As we approach the fairgrounds, a young black man points us toward a very muddy parking lot. I follow his arm and begin to turn my car right. Pratt tells me to ignore him and continue driving forward.
“We got a special spot up front,” she says, pointing toward a fence that is chained shut and lined with barricades. The man begins violently whipping his arm across his body. I drive up to him and roll down my window.
“Excuse me, sir!” I say. “I’ve got two oyster shucking champions in the car! Any chance we can park a little closer?”
He shakes his head no. Pratt leans over me. She’s wearing two thick strands of pearls around her neck. As she moves toward my window, the pearls knock into the drink holder, making a hollow sound.
“We got some fast oyster shucking champions in here,” she says. “You telling me they ain’t got better parking for us?”
He shakes his head no. Pratt stares him down. He does not smile; he does not offer alternatives.
“Boy,” Pratt says, still staring at him, “I’ll shoot you.”
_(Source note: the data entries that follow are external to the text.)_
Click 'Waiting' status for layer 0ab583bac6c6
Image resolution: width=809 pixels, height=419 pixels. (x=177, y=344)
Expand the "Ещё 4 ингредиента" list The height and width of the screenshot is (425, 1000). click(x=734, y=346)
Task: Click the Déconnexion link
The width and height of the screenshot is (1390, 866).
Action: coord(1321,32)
She keeps her stare fixed on him as I drive us into pure mud.
We walk to a barn serving as a practice hub for contestants who shuck oysters then sell the half shell to oyster festival crowds.
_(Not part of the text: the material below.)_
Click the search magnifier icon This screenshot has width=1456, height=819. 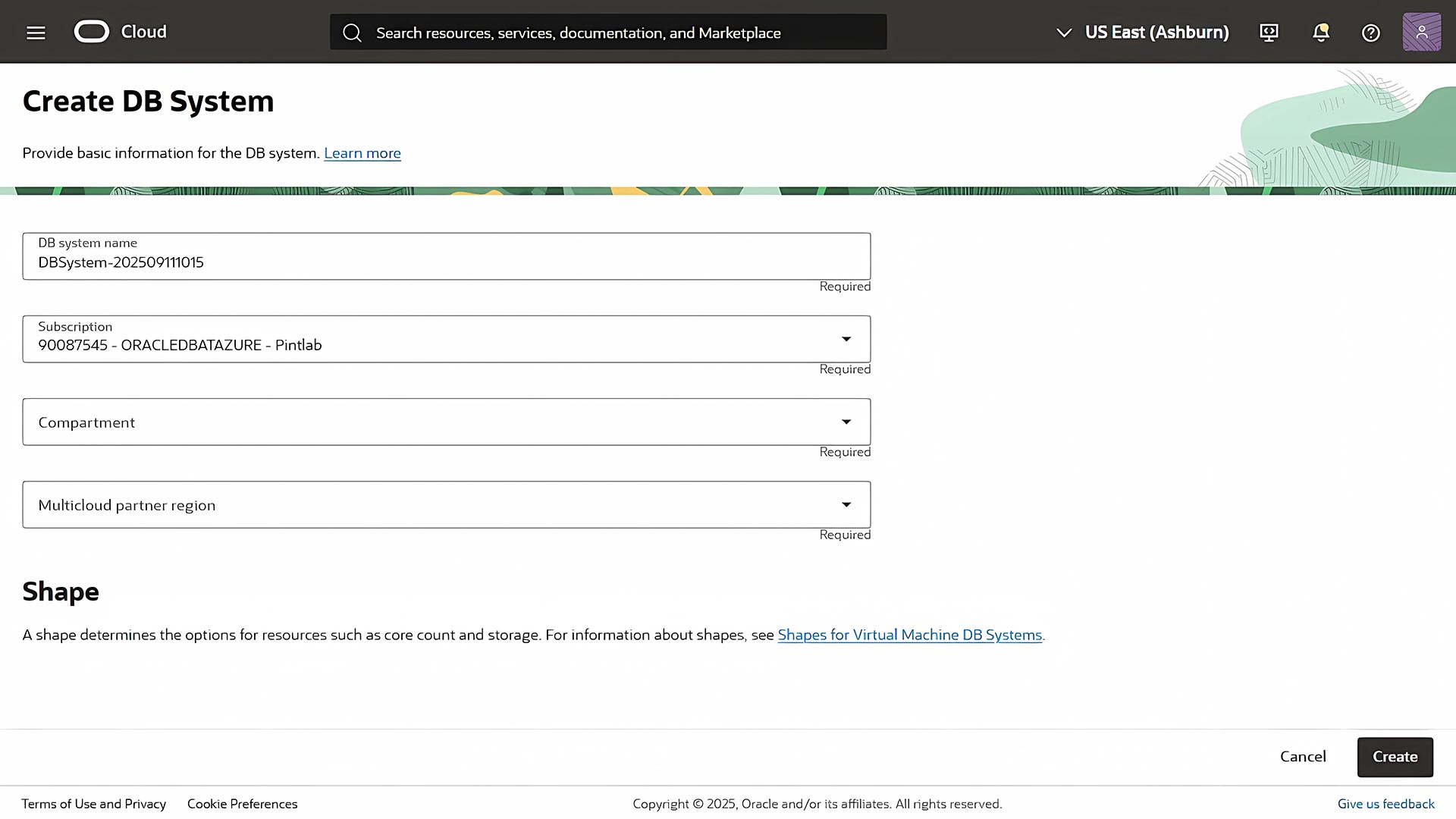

Pratt and Boyd cover their hands with large, shiny, black rubber gloves and belly up to a table alongside competitors—all of them white men who own restaurants and raw oyster bars, mostly from towns along the Gulf Coast. These men do not stab, like Pratt and Boyd. They shuck from the oyster’s hinge. Back-door shuckers, as the two sisters call them. One of these men, Scotty O’Lear, from Panama City Beach, Florida, has also been to Ireland. He stands with a cigarette pinched between his lips, a long ponytail down his back. He holds the oyster out in front of his body without using the table for leverage. His tall, blond eighteen-year-old son Devin shucks in the exact same style next to him. There’s Duke Landry from Louisiana, short with arms like Popeye, post-spinach. He owns Landry’s, a seafood chain started by his uncle in the 1930s. He’s also been to Ireland several times, and though he hasn’t won, he’s earned a reputation for his perfect presentation. There’s Rick McCurley, who passes out business cards labeling him “the Aphrodisiacist.” In Florida, McCurley shucks for private clients, mostly bands such as ZZ Top and Nickelback.
Here are the rules for the competition: you shuck twenty-four oysters. When you finish your last oyster, you throw your arms into the air, marking your time.
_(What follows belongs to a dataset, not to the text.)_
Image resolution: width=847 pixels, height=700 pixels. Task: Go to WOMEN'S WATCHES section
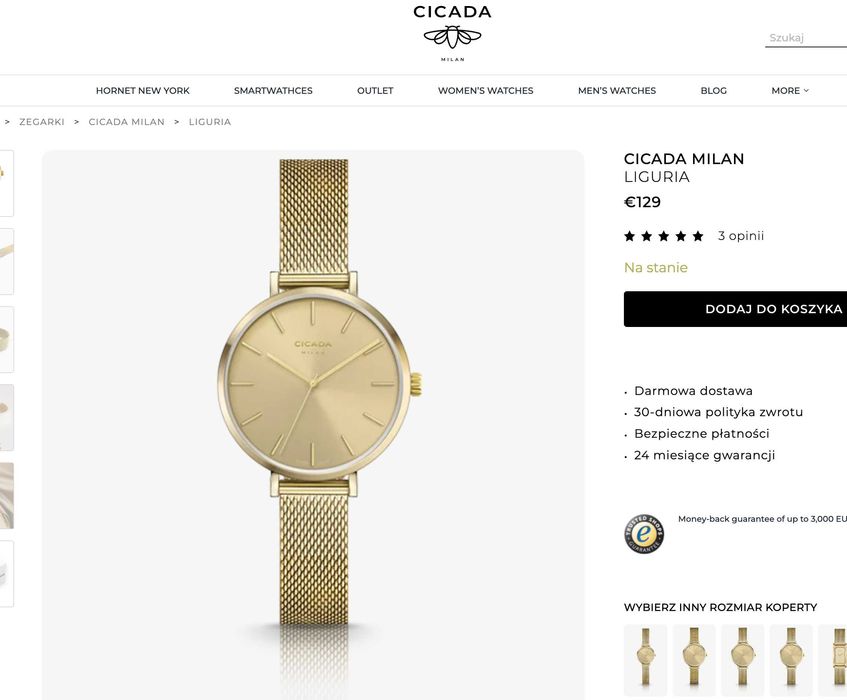[x=486, y=91]
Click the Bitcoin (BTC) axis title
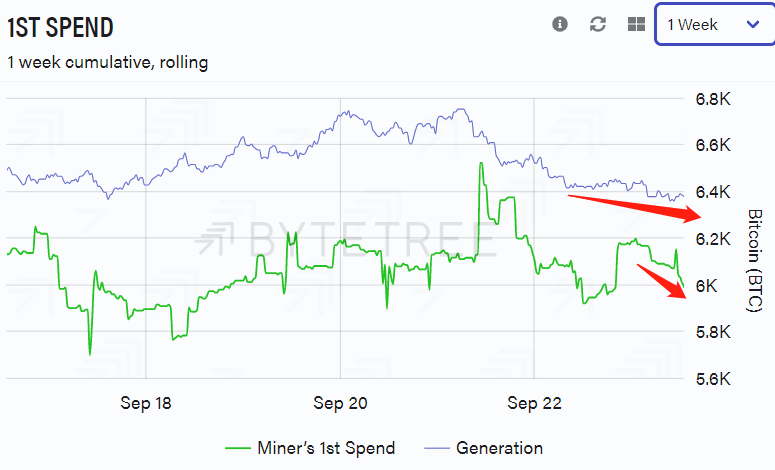The image size is (775, 470). point(755,262)
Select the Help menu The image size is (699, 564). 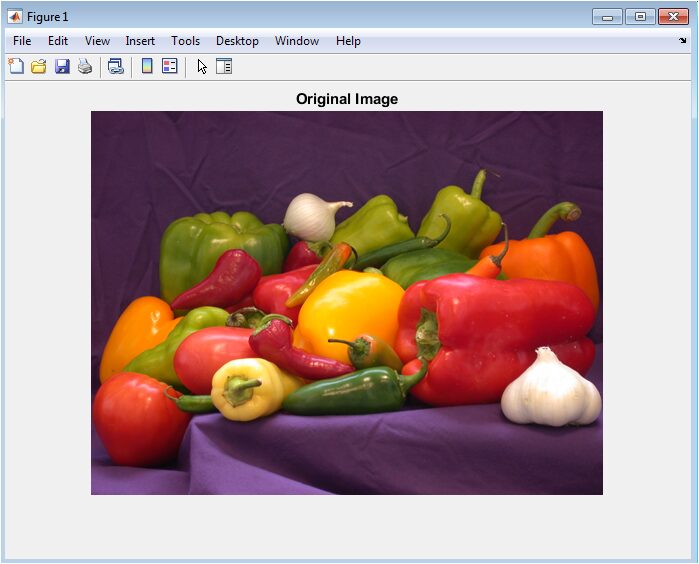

Here are the rules for the competition: you shuck twenty-four oysters. When you finish your last oyster, you throw your arms into the air, marking your time. Your tray is carried away to a restricted area behind the competition stage where four middle-aged Maryland watermen poke and judge each oyster. “Broken shells?” one man calls out. If so, one second for every broken shell is added to your time. “Blood or dirt?” If found, a three-second penalty. The men jiggle the oysters. If the oysters are still attached to the shell, three seconds. If the meat is wounded, three seconds. For sloppy presentation, two seconds. Missing oysters? Twenty seconds.